──────── Article

Posted on 01/26/2009 7:09:49 PM PST by sickoflibs

The Federal Reserve is struggling to explain its plans for pulling the U.S. economy out of recession as it resorts to unorthodox policy tools while official interest rates are set near zero.

Since a rate-setting meeting in December, several U.S. central bank officials have tried to lay out what the Fed can do now that it has run out of conventional ammunition to support economic growth.

Usually, the Fed can focus its policy message around its interest rate target, but with federal funds already close to zero that capability has disappeared with no clearly discernible substitute on the horizon.

"It is very difficult to communicate the nature and effects of unconventional balance sheet actions," Glenn Rudebusch, associate director of research at the San Francisco Federal Reserve Bank said in a report earlier this month.

Rudebusch suggested the Fed needs to explain what it hopes to achieve with its various new programs to ease conditions in specific credit markets.

The Fed's next chance will come on Wednesday, when its policy-making Federal Open Market Committee issues a statement following two days of deliberations. It will be the FOMC's first meeting since it cut the overnight federal funds rate to a range of zero to 0.25 percent in mid-December.

Some Fed watchers expect a commitment to buying long-term Treasuries, word on an expansion of the efforts to buy securities in other asset classes, or even setting of an explicit inflation target as as a way to tackle worries about deflation.

Still, the reactive nature of many of the Fed's moves since 2007, with programs seemingly created on the fly as fresh crises erupted, has made crafting a clear policy message more difficult, and also devalued the currency of the FOMC statement.

"The Fed has been making up plays at the line of scrimmage, rather than taking them from a playbook," said Brian Fabbri, economist at BNP Paribas in New York. "Thus the relevance and drama of the FOMC meetings—where the markets would anticipate and react to each change in the Fed's target rate—has been reduced."

────────────────

## Set task 1
Transcribe the passage of the Federal Reserve article from "Usually, the Fed" to "percent in mid-December.".
## Set task 2
In the Federal Reserve article, what range did the FOMC cut the overnight federal funds rate to in mid-December?

──────── Data shown

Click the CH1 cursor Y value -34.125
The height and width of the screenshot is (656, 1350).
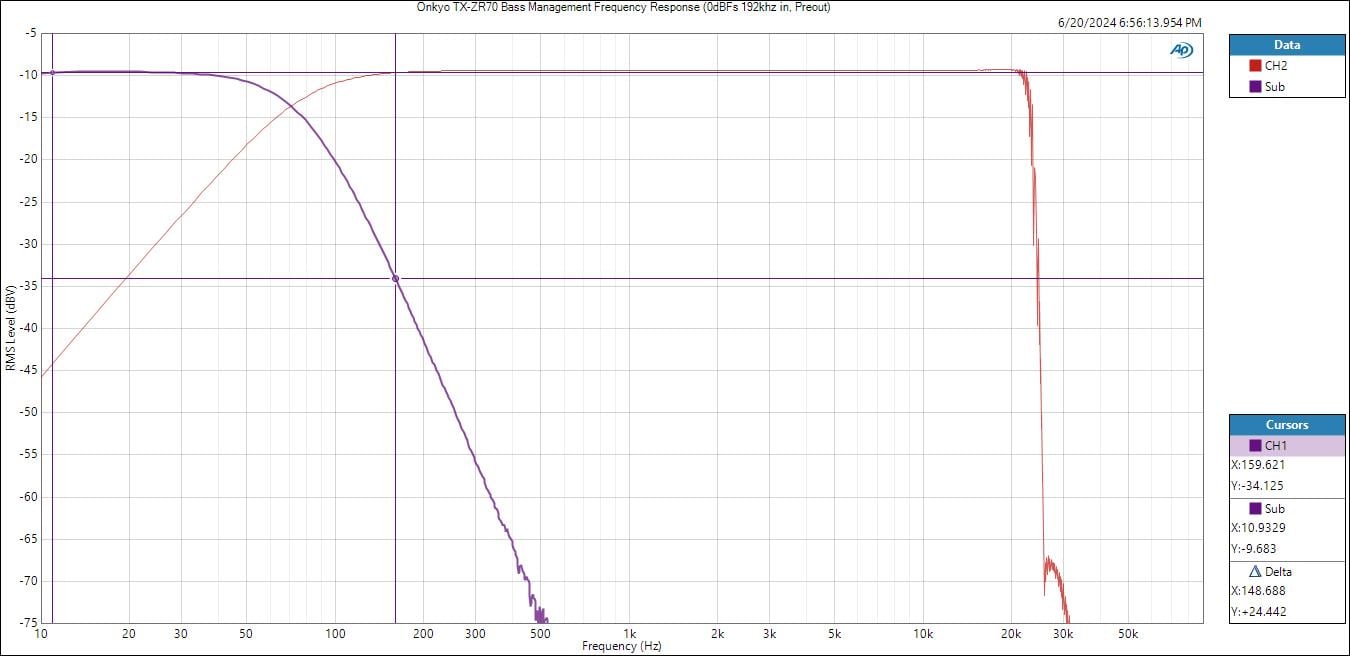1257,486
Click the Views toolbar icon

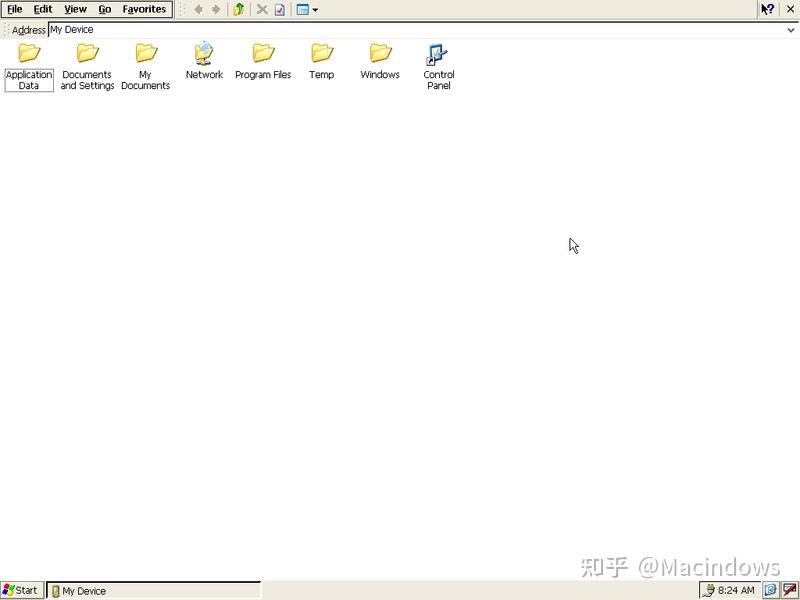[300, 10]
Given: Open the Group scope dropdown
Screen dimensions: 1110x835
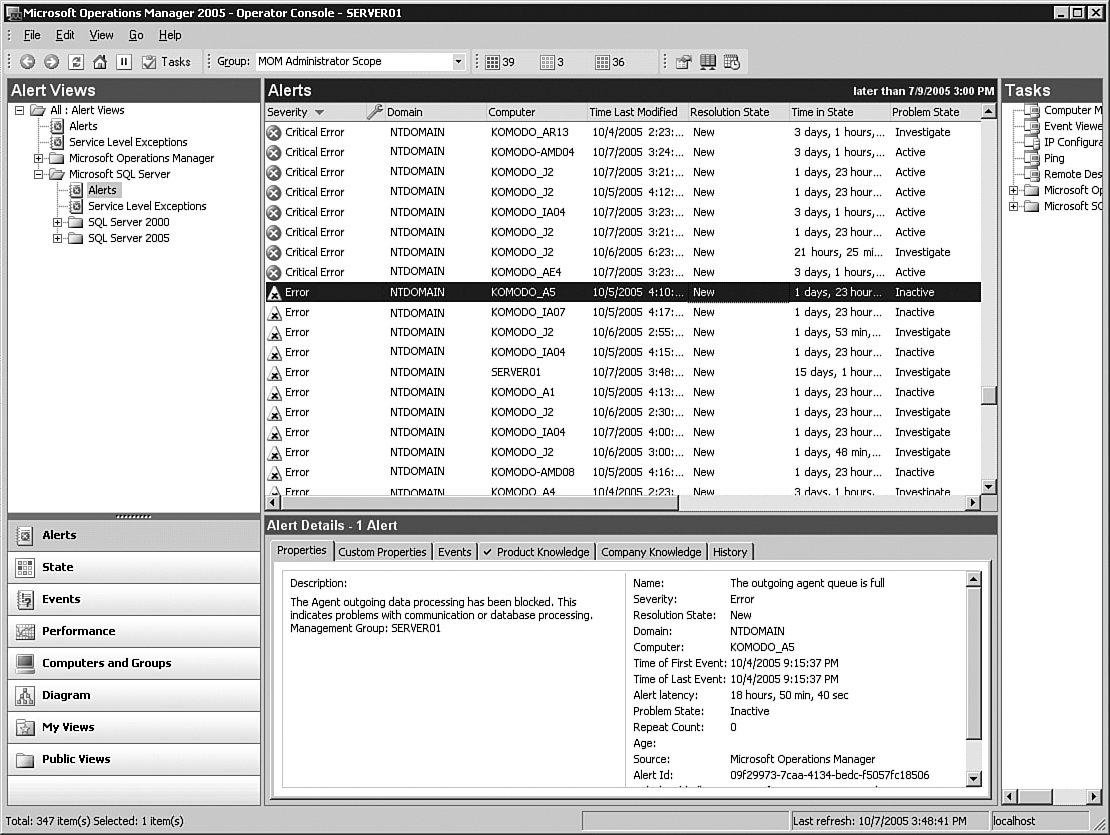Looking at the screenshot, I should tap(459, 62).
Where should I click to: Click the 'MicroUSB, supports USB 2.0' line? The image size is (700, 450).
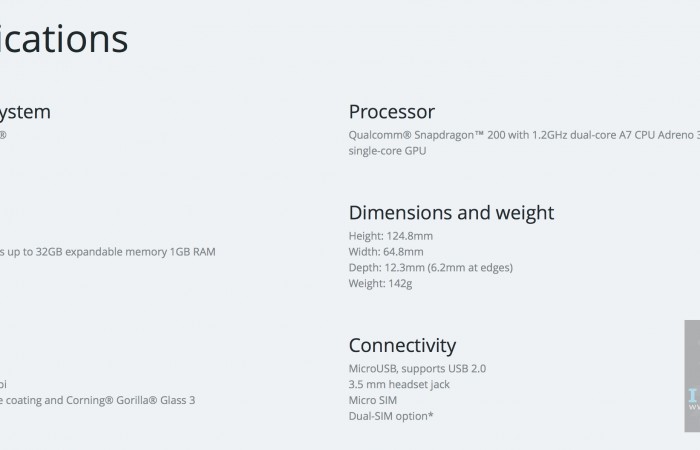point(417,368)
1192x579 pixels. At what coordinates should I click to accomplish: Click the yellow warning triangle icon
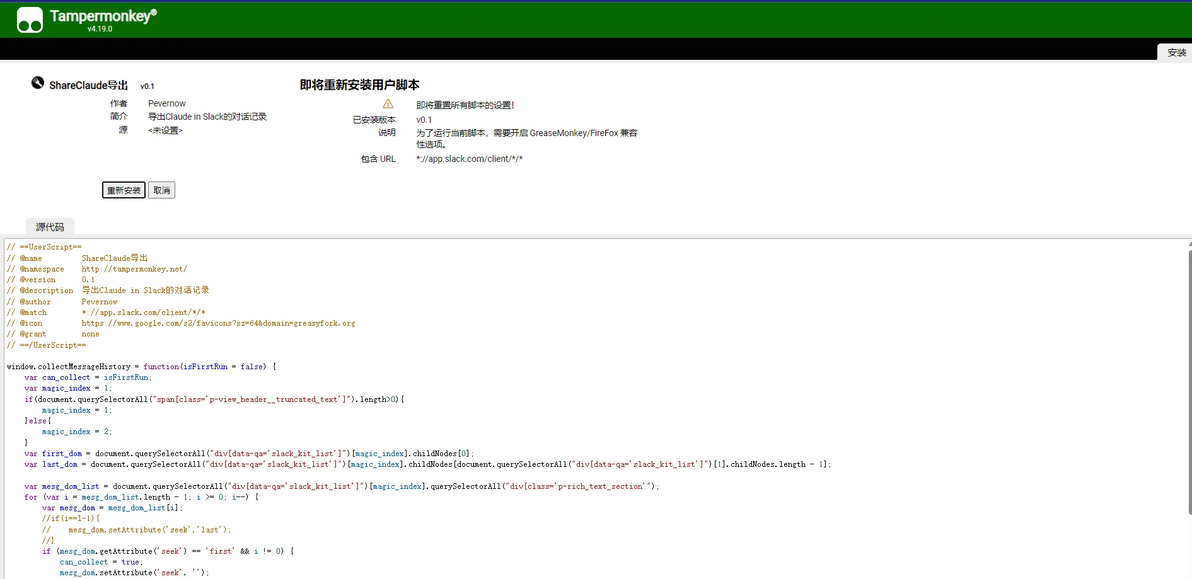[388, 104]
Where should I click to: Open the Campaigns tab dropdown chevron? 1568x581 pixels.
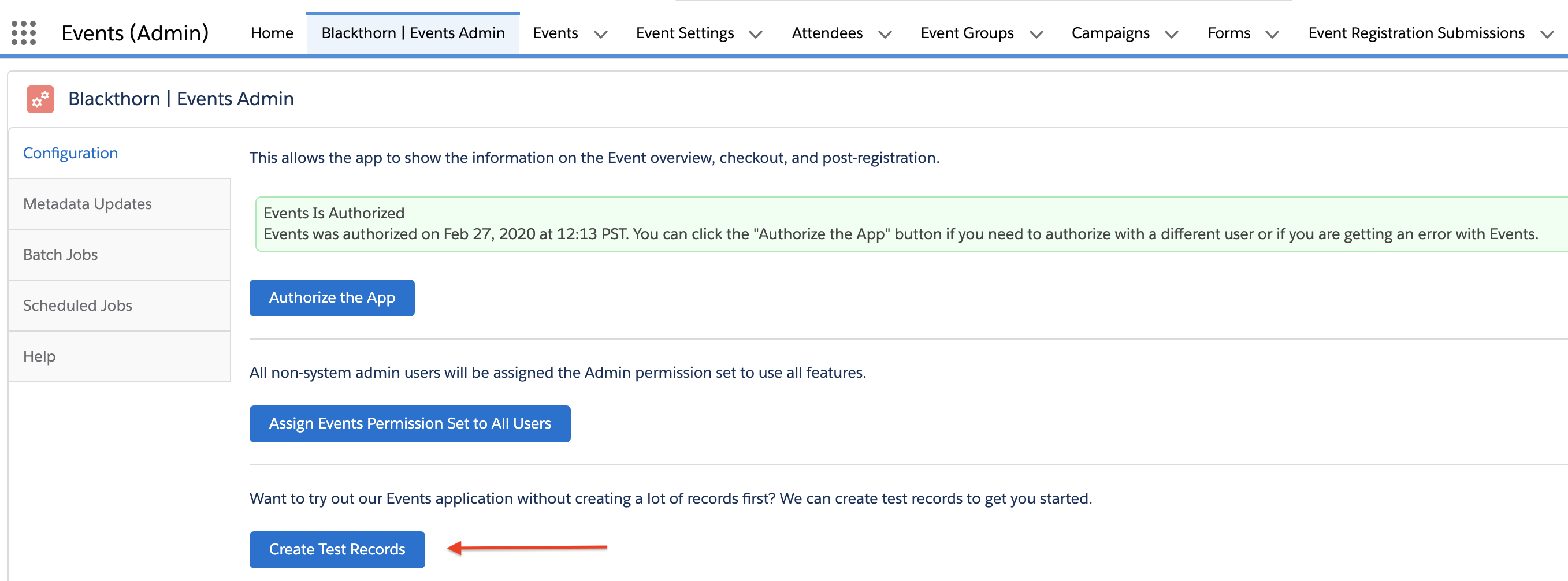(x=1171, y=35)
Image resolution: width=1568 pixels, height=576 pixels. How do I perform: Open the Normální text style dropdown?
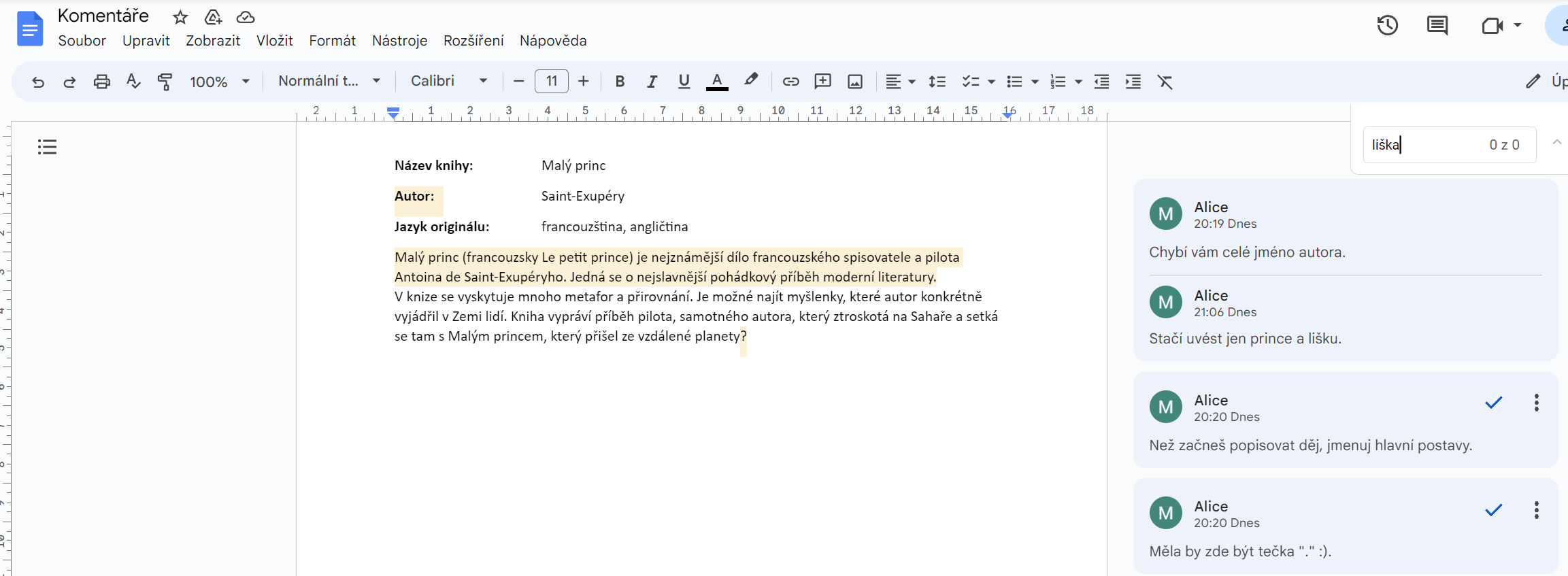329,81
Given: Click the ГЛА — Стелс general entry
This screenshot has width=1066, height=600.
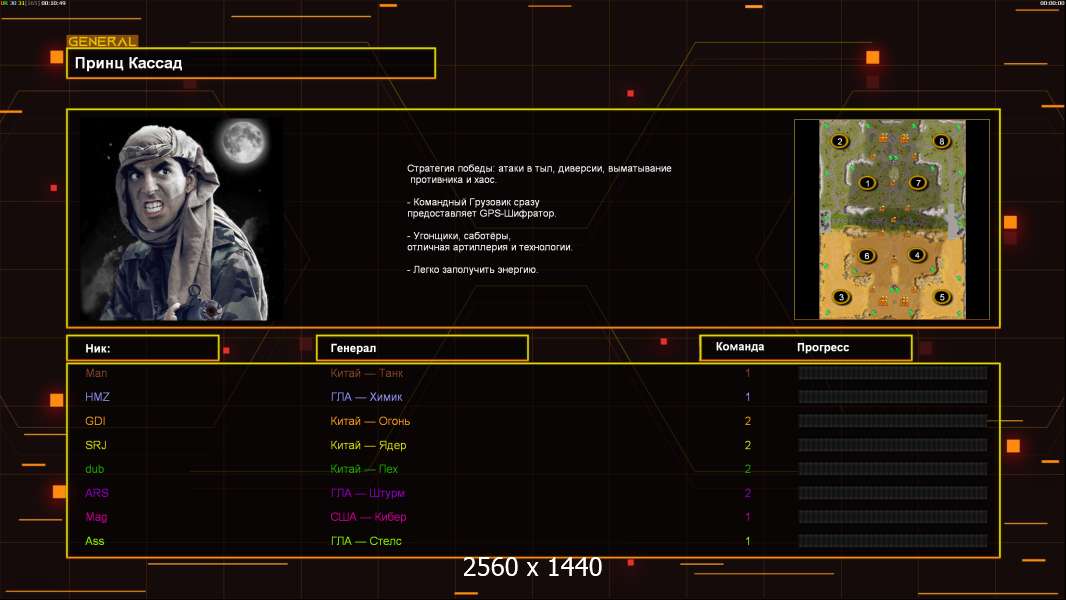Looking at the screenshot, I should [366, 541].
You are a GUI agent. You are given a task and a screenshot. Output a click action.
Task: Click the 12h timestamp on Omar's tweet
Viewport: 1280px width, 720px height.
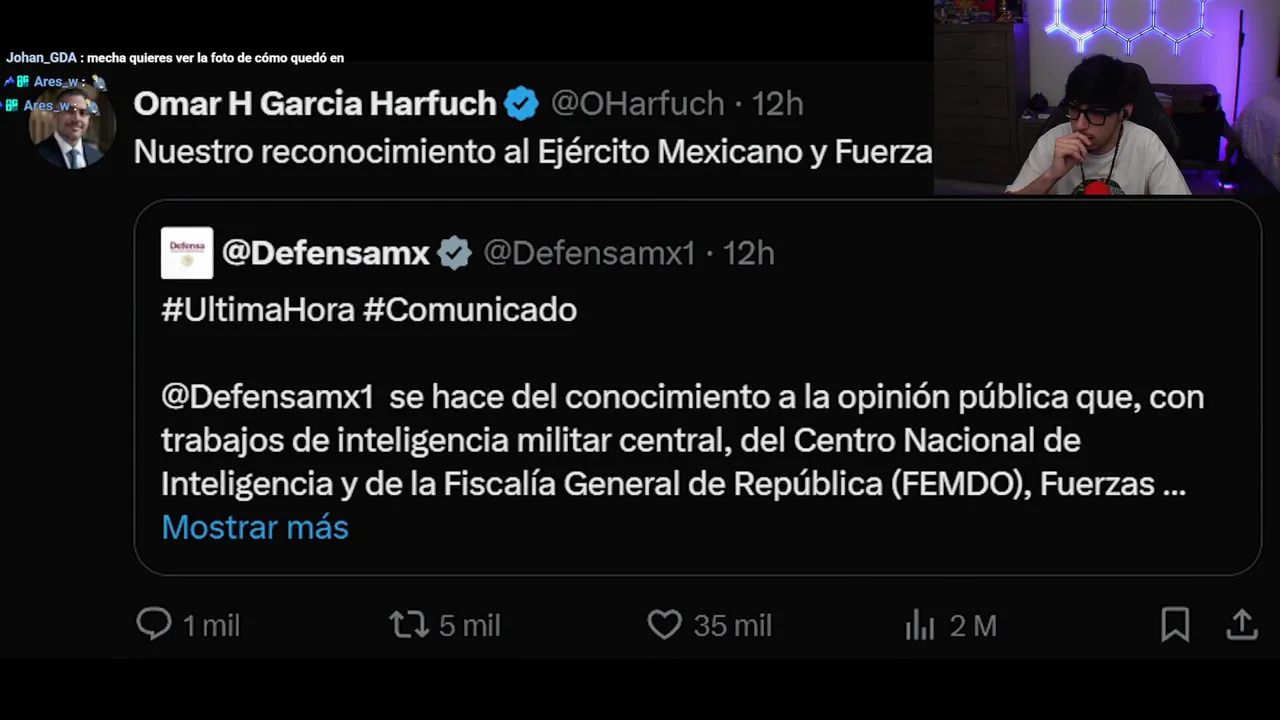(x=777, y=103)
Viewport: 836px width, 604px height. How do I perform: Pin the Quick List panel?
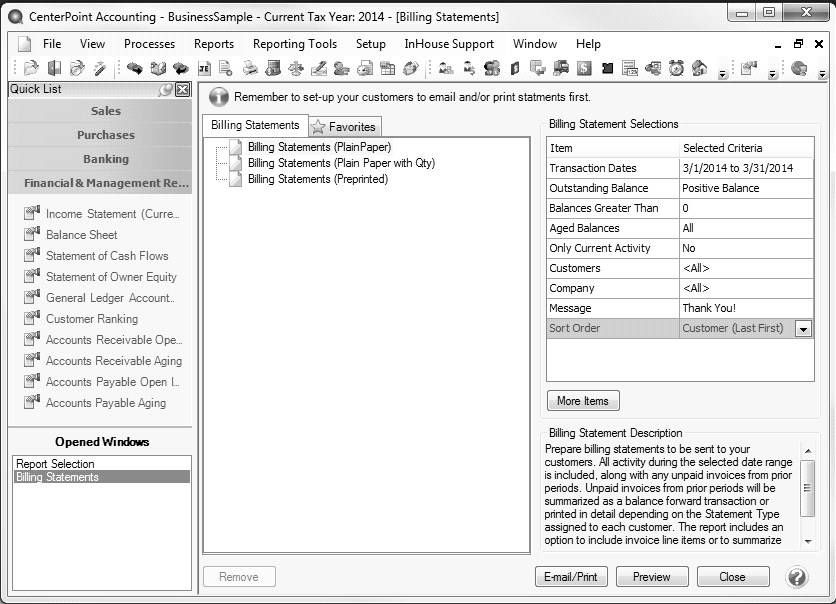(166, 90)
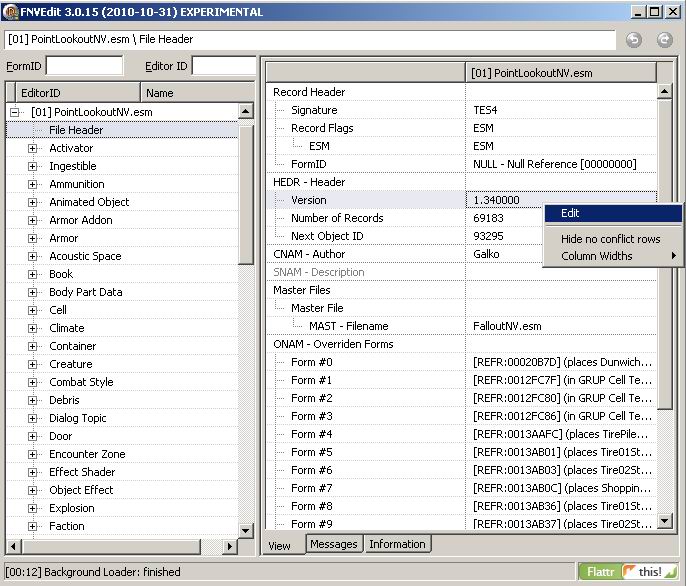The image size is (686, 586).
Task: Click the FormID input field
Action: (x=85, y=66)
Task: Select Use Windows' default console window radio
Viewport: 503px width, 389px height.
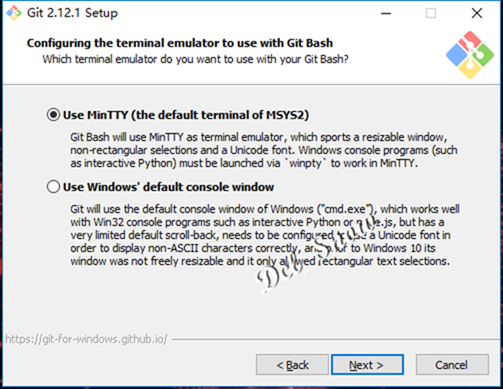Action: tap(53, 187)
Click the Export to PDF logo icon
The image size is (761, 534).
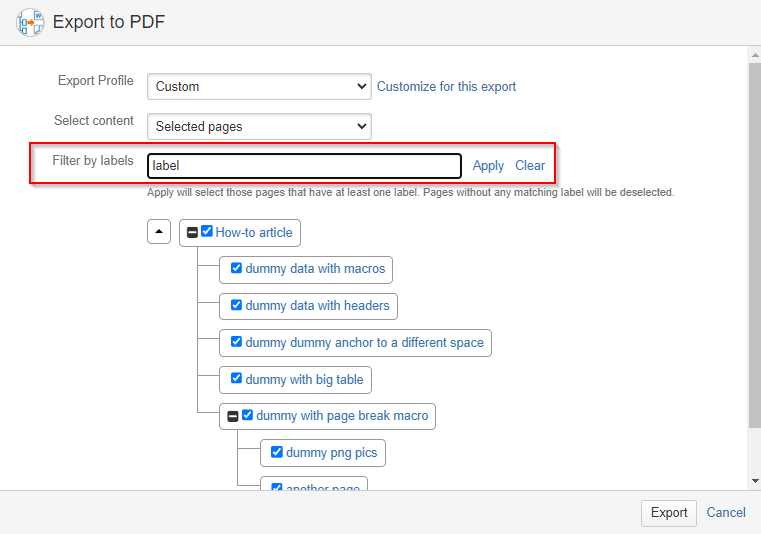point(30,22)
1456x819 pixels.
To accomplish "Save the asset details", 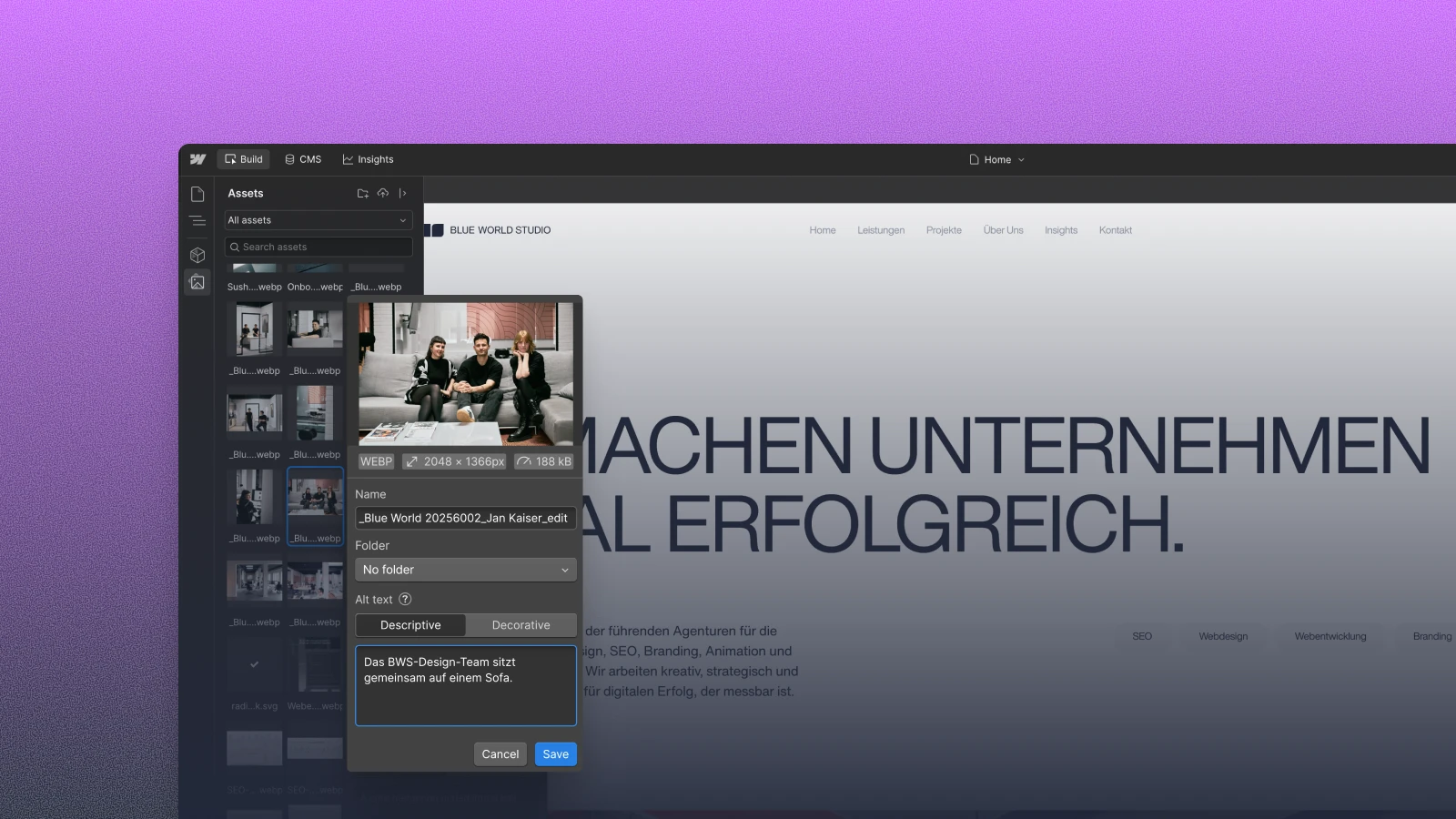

────────────────

## Complete answer 1
Usually, the Fed can focus its policy message around its interest rate target, but with federal funds already close to zero that capability has disappeared with no clearly discernible substitute on the horizon.

"It is very difficult to communicate the nature and effects of unconventional balance sheet actions," Glenn Rudebusch, associate director of research at the San Francisco Federal Reserve Bank said in a report earlier this month.

Rudebusch suggested the Fed needs to explain what it hopes to achieve with its various new programs to ease conditions in specific credit markets.

The Fed's next chance will come on Wednesday, when its policy-making Federal Open Market Committee issues a statement following two days of deliberations. It will be the FOMC's first meeting since it cut the overnight federal funds rate to a range of zero to 0.25 percent in mid-December.

## Complete answer 2
Zero to 0.25 percent.